L’harmonie avec l’environnement se retrouve également dans Le Fleuve, album paru plus récemment en 2018. Les Oolongs et les Dong-Ding (peuples qui peuvent choisir de se réincarner dans le genre de leur choix) profitent des richesses de leur habitat, chacun à sa manière : les Oolong préparent des végétaux en excellents plats qu’ils échangent avec d'autres peuples, tandis que les Dong-Ding stockent des ressources telles que les « plantosoins » pour les troquer également.
La maison en danger
Ces questions sont abordées avec plus de tensions encore dans Blaise, Isée et le Tue-Planète, sorti en 2021. En écho aux dangers de la crise climatique, Claude Ponti y raconte l’histoire de ses célèbres poussins et d’Isée, qui doivent aller détruire un Tue-Planète, un monstre qui traverse l’univers et ravage toutes les planètes sur son passage. Il les glace, les brûle, y fait pousser des forêts mortelles…
Cette métaphore très claire de la crise écologique est bien sûr vaincue par les poussins et leur vaisseau géant, mais ce n'est pas sans peine.
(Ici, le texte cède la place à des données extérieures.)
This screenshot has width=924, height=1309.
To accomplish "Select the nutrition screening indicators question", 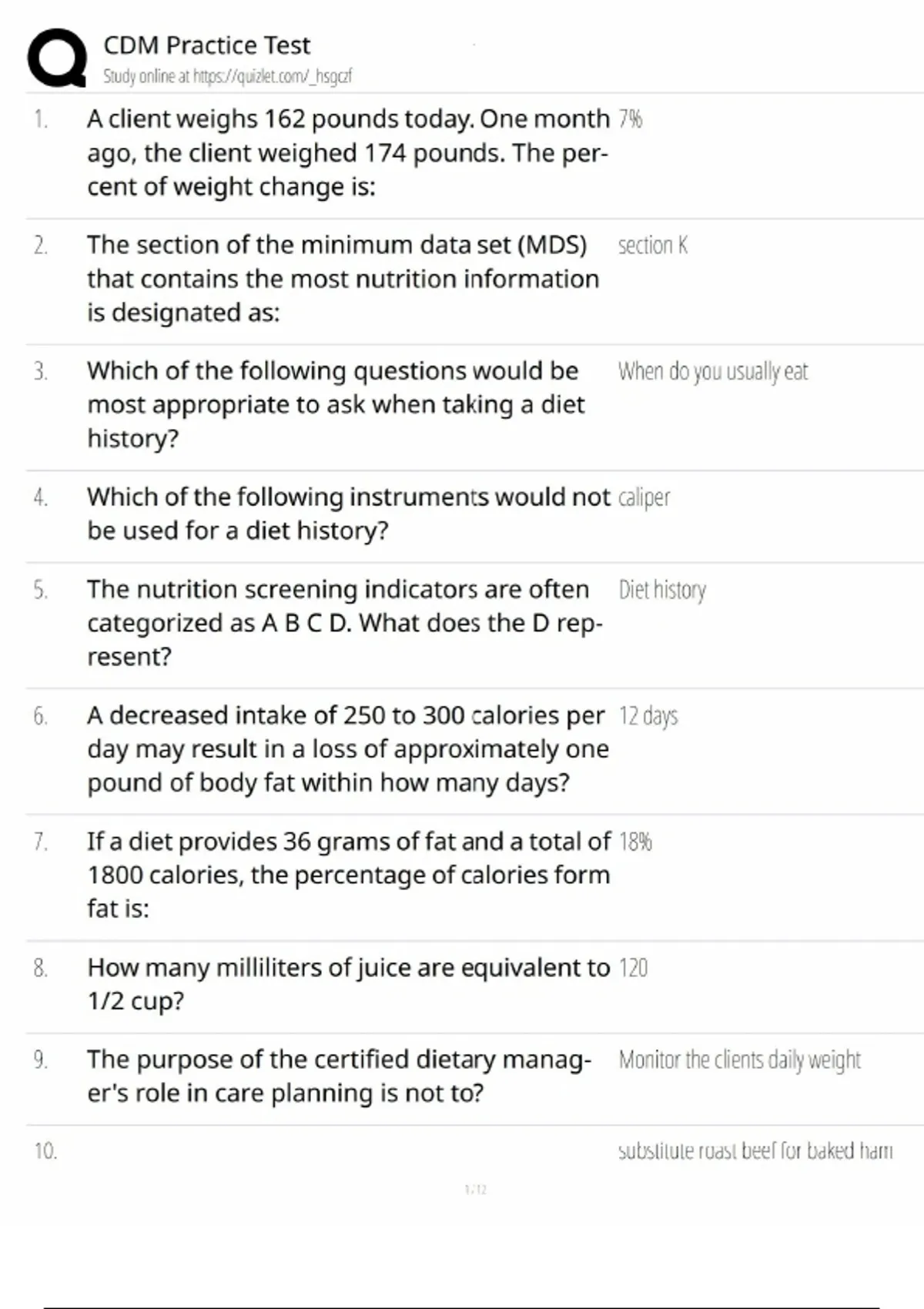I will tap(345, 623).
Leur maison finit détruite et ils récupèrent de nombreux rescapés des autres planètes, pour reconstruire ensemble une vie dans de nouveaux environnements.
Avec son empathie habituelle, Ponti souligne ainsi la causalité entre le dérèglement climatique et les déplacements de population, l’accueil et l’aide des réfugié·es étant encore trop peu pris en compte dans les discussions autour de l’écologie. Sur ce sujet comme sur tant d’autres, il sait ouvrir les yeux des petits, et des grands, sur ce qui compte vraiment.
Tous les albums de Claude Ponti sont à retrouver chez L’École des loisirs.